--- Task goal ---
What does the data read, word for word, from the line containing "Given: Click the 联系电话 phone number field" through its final line? Give those lines only.

[Extracted data entries]
- - -

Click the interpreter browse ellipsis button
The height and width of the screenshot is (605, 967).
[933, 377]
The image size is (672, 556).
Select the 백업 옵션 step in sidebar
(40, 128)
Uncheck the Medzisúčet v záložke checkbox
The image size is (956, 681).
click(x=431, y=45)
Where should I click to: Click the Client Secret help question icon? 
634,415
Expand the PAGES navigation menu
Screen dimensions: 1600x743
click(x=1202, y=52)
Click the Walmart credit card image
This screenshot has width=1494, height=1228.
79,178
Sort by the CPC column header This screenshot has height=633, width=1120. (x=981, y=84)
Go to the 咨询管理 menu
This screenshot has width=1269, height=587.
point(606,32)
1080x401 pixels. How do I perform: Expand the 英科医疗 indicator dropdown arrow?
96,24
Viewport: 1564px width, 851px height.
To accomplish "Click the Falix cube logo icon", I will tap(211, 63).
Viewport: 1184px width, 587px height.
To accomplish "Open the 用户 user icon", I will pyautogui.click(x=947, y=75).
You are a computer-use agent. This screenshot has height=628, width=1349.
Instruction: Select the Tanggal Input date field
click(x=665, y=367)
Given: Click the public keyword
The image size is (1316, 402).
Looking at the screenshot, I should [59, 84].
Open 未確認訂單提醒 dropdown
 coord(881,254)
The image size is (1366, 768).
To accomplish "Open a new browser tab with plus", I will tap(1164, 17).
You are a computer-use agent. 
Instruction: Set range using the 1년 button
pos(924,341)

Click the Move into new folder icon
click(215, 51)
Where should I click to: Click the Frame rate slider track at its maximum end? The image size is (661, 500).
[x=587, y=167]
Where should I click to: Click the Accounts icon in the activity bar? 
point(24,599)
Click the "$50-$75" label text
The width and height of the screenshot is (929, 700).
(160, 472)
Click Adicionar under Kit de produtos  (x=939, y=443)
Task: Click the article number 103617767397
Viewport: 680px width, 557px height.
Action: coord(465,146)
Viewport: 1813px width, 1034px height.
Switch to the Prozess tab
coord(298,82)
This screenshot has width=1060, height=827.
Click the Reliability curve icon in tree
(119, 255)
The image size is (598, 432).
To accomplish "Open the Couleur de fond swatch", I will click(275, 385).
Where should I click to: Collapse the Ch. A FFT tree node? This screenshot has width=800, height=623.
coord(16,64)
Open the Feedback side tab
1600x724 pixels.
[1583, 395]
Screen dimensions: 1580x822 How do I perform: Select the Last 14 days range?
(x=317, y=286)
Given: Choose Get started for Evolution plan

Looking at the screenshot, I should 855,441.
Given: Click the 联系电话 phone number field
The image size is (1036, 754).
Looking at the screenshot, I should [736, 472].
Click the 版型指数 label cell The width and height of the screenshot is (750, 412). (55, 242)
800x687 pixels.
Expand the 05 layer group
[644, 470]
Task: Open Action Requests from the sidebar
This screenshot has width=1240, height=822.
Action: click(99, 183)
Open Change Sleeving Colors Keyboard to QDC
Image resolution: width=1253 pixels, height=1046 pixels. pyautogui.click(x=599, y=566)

- - -

--- Solution to this task ---
Given: Click the 联系电话 phone number field
The image size is (1036, 754).
Looking at the screenshot, I should [736, 472].
Click the 版型指数 label cell The width and height of the screenshot is (750, 412). (55, 242)
800x687 pixels.
Expand the 05 layer group
[644, 470]
Task: Open Action Requests from the sidebar
This screenshot has width=1240, height=822.
Action: click(99, 183)
Open Change Sleeving Colors Keyboard to QDC
Image resolution: width=1253 pixels, height=1046 pixels. pyautogui.click(x=599, y=566)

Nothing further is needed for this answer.